Published June 19, 2012
Scientists may have found a powerful tool in the fight against autism – the zebrafish.
A team of researchers at MIT focused on a group of two dozen genes that have been found to be either missing or copied in about one percent of patients with autism. Their study revealed that when they deleted these genes from zebrafish embryos, nearly all the fish developed brain abnormalities.
The findings – published in the online edition of the journal Disease Models and Mechanism – are significant because fish are incapable of showing symptoms of autism and other human brain disorders. According to the researchers, their results could help to locate genes for further research in mammals.
“That’s really the goal – to go from an animal that shares molecular pathways, but doesn’t get autistic behaviors, into humans who have the same pathways and do show these behaviors,” said Hazael Sive, associate dean of MIT’s School of Science as well as the study’s lead researchers.
The genetic region the Sive and her team focused on is known as 16p11.2 – which includes 25 genes with yet unknown functions. A normal genome consists of two copies of every gene, one from the father and one from the mother. Variants occur when one copy is deleted or duplicated. Deletion or duplication of genomes in the “core” 16p11.2 region have known to be associated with autism
Once the researchers found the genes in the zebrafish equivalent to the genes in the 16p11.2 area, they studied each gene at a time and eventually ‘silencing’ them by stopping their binding proteins from being produced.
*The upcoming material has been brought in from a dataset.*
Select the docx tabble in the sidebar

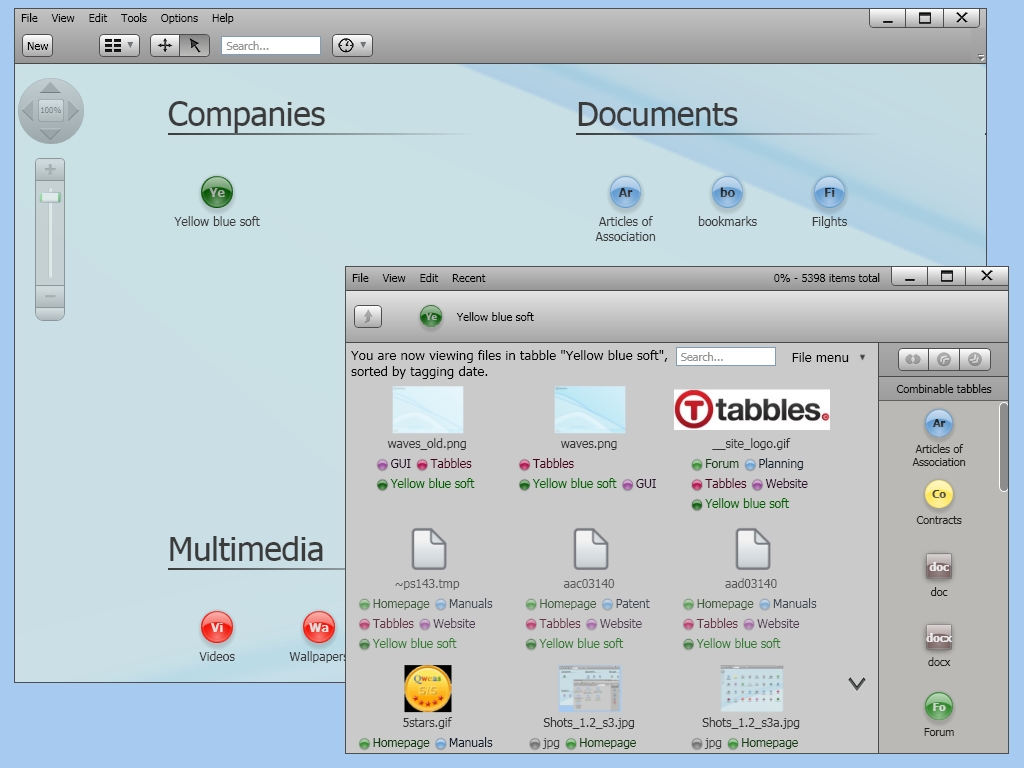click(x=938, y=635)
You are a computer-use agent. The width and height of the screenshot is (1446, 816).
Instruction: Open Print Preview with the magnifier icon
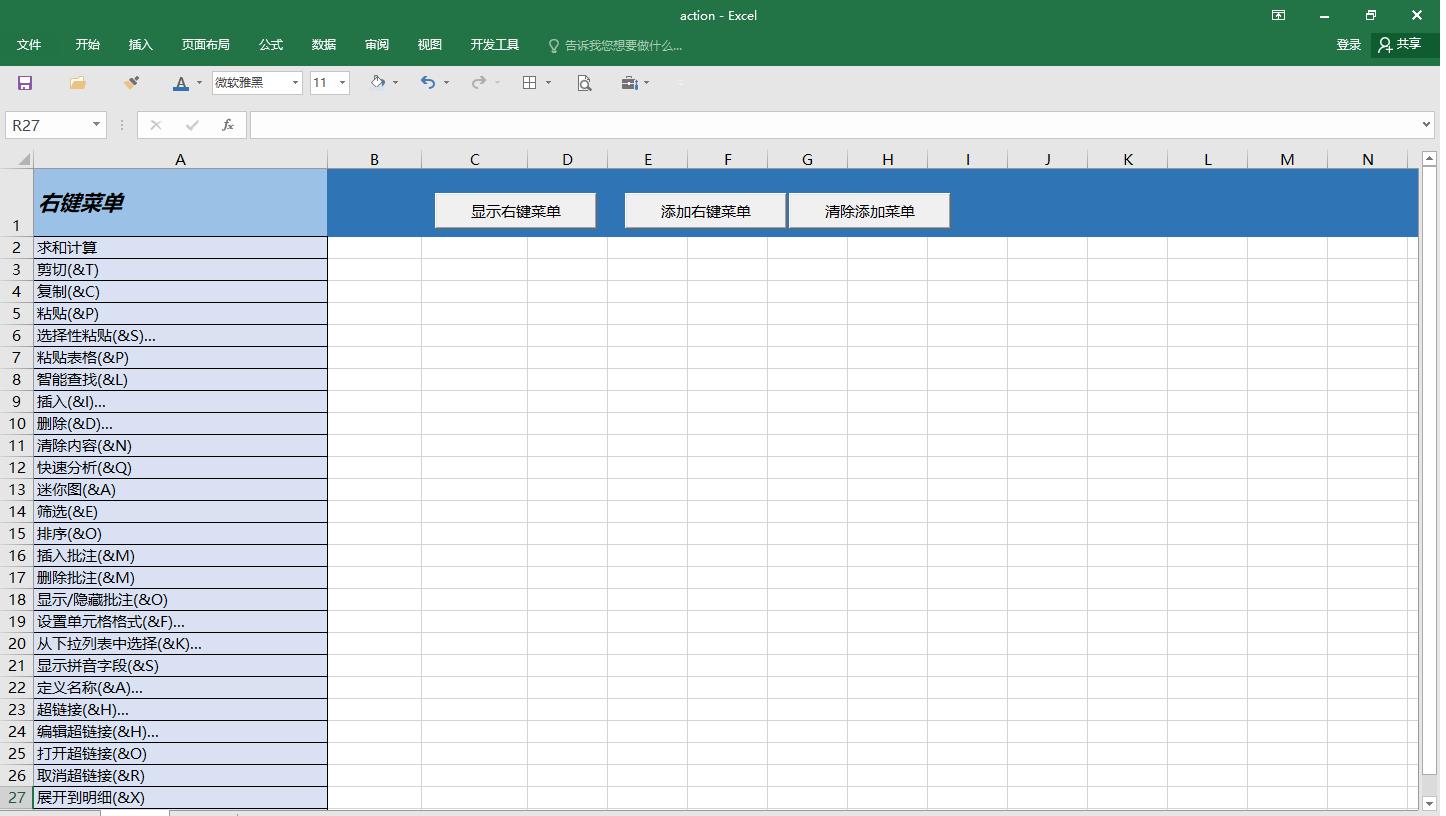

When silenced, 21 of the 25 genes caused abnormal brain development – including thinning of the brain or inflammation of the brain ventricles. The team also found abnormalities in the wiring of axons – neural projections responsible for carrying messages to the neurons.
To further demonstrate the importance of the gene region in the development of the brain, the researchers were even able to reverse the brain abnormalities in the fish by treating them with the human equivalents of the genes that had been silenced.
“That allows you to deduce that what you’re learning in fish corresponds to what that gene is doing in humans. The human gene and the fish gene are very similar,” Sive said.
The next step involves discovering which genes have a significant impact on the diagnosis of autism. Sive’s lab will further their research by working with Stanford University to explore if the predictions they made in the zebrafish hold true in mice.